Dabei versuchen wir zunächst zu verstehen, wo die konkrete Herausforderung liegt.


  • Geht es um Deutsch und Textverständnis?

  • Fehlen mathematische Grundlagen?

  • Muss Stoff aus einem anderen Schulsystem aufgearbeitet werden?

  • Oder benötigt der Schüler Unterstützung dabei, sich auf österreichische Schularbeiten und Prüfungsformate einzustellen?


Je nach Bedarf kann anschließend eine passende Form der Unterstützung gewählt werden.

Gerade bei jüngeren Kindern ist außerdem wichtig, Schwierigkeiten nicht unnötig lange wachsen zu lassen.



Was können Eltern konkret tun?

Unabhängig von Herkunft oder Muttersprache helfen einige Grundprinzipien:


  • Frühzeitig mit der Schule kommunizieren

    Nicht erst reagieren, wenn das Jahreszeugnis unmittelbar bevorsteht.

  • Sprache im Alltag fördern

    Lesen, Gespräche und regelmäßiger Kontakt mit Deutsch helfen – ohne dass die eigene Familiensprache aufgegeben werden muss.

  • Schwierigkeiten möglichst genau identifizieren

    „Mein Kind ist schlecht in der Schule“ ist zu allgemein. Entscheidend ist, welcher konkrete Bereich Schwierigkeiten bereitet.

  • Den Bildungsweg verstehen

    Bei Übergängen rechtzeitig Informationen über Schulformen, Voraussetzungen und mögliche Wege einholen.

  • Unterstützung rechtzeitig organisieren

    Große Lernlücken lassen sich selten innerhalb weniger Wochen vollständig aufarbeiten.


Diese Empfehlung gilt übrigens nicht nur für Familien mit Migrationshintergrund. Frühzeitige Förderung ist grundsätzlich sinnvoller als kurzfristiger Leistungsdruck.


Entscheidet die Herkunft über den Bildungserfolg?

Nein.

Die aktuellen Daten zeigen zwar weiterhin Unterschiede zwischen verschiedenen Schülergruppen. Gleichzeitig zeigen sie aber auch deutlich, dass soziale Ausgangslage und Sprache einen erheblichen Teil dieser Unterschiede erklären.

Ein Migrationshintergrund sollte deshalb weder als Erklärung für schlechte Leistungen noch als Erwartungshaltung gegenüber einem Kind dienen.

Entscheidend ist vielmehr, ob ein Schüler die sprachlichen und fachlichen Voraussetzungen erhält, die er benötigt, und ob Schwierigkeiten früh genug erkannt werden.

Das Ziel sollte sein, dass Kinder unabhängig von ihrer Herkunft die Möglichkeit erhalten, ihr tatsächliches Potenzial in der Schule zu entwickeln.


Fazit – Vielfalt braucht individuelle Unterstützung

Österreichs Schulen werden vielfältiger.

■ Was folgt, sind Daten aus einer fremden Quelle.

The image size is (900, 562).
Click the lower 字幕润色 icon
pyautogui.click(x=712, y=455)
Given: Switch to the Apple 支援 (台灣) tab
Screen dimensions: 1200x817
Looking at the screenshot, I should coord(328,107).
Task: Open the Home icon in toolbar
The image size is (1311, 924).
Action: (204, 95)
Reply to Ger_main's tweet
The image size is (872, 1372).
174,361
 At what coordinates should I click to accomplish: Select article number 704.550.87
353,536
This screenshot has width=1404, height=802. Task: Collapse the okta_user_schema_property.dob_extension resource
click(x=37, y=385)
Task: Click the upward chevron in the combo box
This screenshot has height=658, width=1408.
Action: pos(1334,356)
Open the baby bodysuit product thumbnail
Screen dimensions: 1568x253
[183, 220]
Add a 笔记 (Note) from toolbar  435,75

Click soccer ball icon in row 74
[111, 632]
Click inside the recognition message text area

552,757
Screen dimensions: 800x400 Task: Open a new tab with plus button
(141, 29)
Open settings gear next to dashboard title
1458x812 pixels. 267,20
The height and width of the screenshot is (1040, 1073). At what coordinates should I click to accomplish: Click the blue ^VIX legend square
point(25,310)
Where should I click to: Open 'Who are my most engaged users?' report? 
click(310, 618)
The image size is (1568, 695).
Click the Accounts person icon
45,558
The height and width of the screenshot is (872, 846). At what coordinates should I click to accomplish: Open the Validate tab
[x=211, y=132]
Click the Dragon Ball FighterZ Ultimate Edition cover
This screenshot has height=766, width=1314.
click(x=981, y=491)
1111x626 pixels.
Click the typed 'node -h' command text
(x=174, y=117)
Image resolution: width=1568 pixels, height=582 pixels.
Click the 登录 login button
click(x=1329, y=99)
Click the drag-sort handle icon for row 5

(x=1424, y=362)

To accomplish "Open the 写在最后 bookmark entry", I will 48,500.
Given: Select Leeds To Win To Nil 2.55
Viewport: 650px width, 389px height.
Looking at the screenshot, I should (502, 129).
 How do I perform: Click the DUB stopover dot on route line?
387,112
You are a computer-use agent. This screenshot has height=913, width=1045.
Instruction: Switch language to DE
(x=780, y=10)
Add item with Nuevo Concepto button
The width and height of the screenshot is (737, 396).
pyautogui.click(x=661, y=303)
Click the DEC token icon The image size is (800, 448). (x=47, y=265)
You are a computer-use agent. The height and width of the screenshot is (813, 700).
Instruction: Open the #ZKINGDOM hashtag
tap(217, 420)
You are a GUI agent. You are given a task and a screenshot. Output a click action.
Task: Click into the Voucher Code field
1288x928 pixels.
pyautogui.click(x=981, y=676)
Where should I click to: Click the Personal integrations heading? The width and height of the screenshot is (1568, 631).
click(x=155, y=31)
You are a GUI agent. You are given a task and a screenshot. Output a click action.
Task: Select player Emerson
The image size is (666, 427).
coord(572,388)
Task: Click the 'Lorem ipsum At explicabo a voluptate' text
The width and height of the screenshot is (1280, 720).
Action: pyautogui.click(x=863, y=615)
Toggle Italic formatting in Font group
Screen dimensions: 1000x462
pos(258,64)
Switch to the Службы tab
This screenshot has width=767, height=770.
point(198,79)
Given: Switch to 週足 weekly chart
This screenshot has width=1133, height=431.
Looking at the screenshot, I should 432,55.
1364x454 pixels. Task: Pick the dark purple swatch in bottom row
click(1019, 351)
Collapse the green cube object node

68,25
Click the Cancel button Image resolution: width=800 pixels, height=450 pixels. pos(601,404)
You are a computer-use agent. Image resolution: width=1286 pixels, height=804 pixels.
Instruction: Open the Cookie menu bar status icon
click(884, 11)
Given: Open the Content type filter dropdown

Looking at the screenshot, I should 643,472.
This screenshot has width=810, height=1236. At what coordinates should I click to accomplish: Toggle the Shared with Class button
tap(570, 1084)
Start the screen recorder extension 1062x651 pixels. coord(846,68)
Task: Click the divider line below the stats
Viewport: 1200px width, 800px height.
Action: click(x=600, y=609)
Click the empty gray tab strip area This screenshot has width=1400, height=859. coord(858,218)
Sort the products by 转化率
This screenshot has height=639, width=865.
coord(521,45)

Das bringt Herausforderungen mit sich, aber auch Chancen.

Besonders relevant sind ausreichende Kenntnisse der Unterrichtssprache, stabile fachliche Grundlagen, ein gutes Verständnis des österreichischen Schulsystems und eine frühzeitige Zusammenarbeit zwischen Schule und Familie.

Pauschale Aussagen über „Schüler mit Migrationshintergrund“ helfen dabei wenig. Die Gruppe ist dafür viel zu unterschiedlich.

Sinnvoller ist die Frage:

Welche Voraussetzungen bringt dieses konkrete Kind mit und welche Unterstützung benötigt es für seinen weiteren Bildungsweg?

Genau dort sollten Schule, Eltern und gegebenenfalls zusätzliche Lernangebote ansetzen.